§ EXERCISE: Retype exactly every line from the one that includes "Click the 朋志Who name label" through the final line of the listing, both ends kept, and omit the pictures.

───

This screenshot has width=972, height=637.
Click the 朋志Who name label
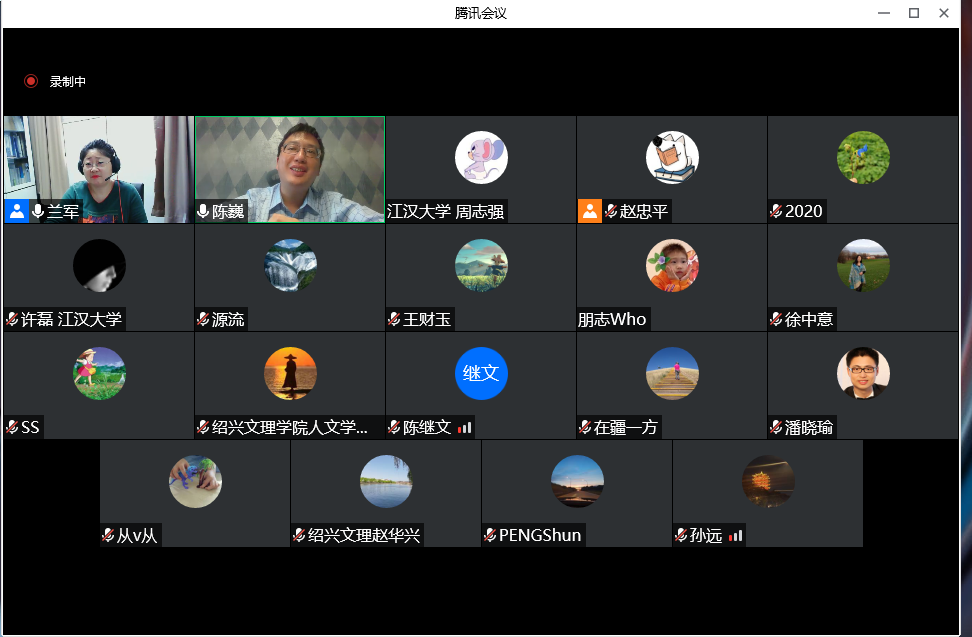[612, 319]
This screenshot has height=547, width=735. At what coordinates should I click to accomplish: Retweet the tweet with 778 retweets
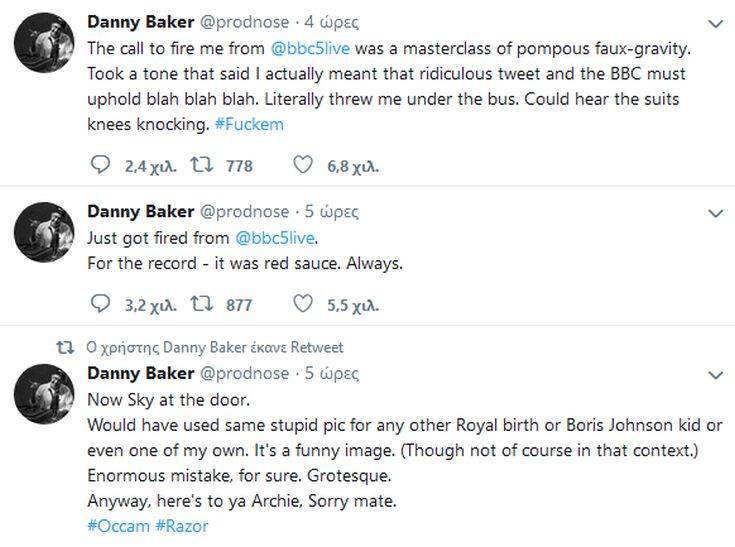198,166
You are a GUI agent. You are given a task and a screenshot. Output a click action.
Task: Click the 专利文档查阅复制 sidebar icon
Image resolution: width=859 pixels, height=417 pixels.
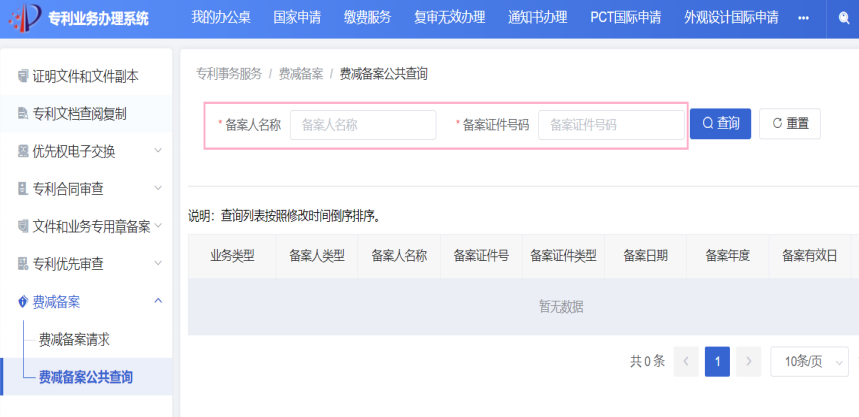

───

§ RESULT FOR THIS EXERCISE:
Click the 朋志Who name label
[612, 319]
This screenshot has height=547, width=735. At what coordinates should I click to accomplish: Retweet the tweet with 778 retweets
198,166
You are a GUI agent. You are given a task and a screenshot. Output a click action.
Task: Click the 专利文档查阅复制 sidebar icon
Image resolution: width=859 pixels, height=417 pixels.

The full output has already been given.